The way it works - using docker swarm terminology -

You have a service. A service is a description of some image you'd like to run, how many replicas and so on. Assuming the service specifies at least 1 replica should be running it will create a task that will schedule a container on a swarm node. So the service is associated with 0 to many tasks, where each task has 0 - if its still starting or 1 container - if the task is running or stopped - which is on a node.

So, when swarm (the orcestrator) detects a node go offline, it principally sees that a number of tasks associated with a service have lost their containers, and so the replication (in terms of running tasks) is no longer correct for the service, and it creates new tasks which in turn will schedule new containers on the available nodes.

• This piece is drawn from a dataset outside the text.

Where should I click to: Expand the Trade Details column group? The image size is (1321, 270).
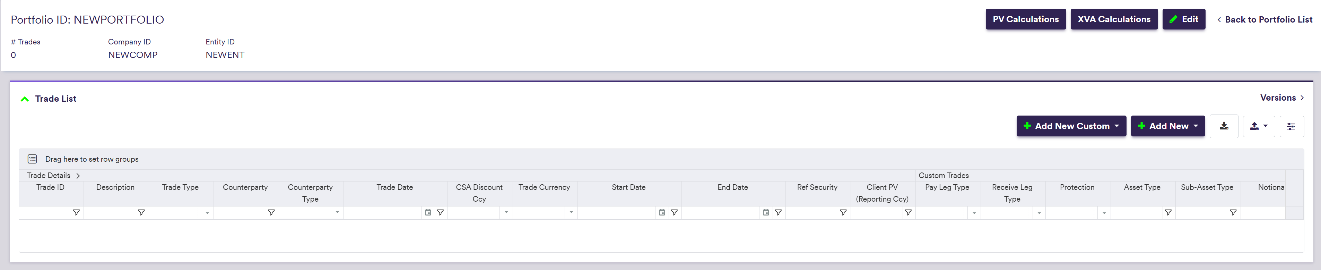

On the disconnected node, the swarm worker notices that it has lost connection to the swarm managers so it cleans up all the tasks it is holding onto as it no longer has current information about them. In the process of cleaning the tasks up, the associated containers get stopped.

This is good because when the node finally reconnects there is no race condition where there are two tasks running. Only "A2" is running and "A1" has been shut down. This is bad if you have a situation where nodes can lose connectivity to the managers frequently, but you need the services to keep running on those nodes regardless, as they will be shut down each time the workers detach.

The process on K8s is pretty much the same just change the terminology.

-- Chris Becke
Source: StackOverflow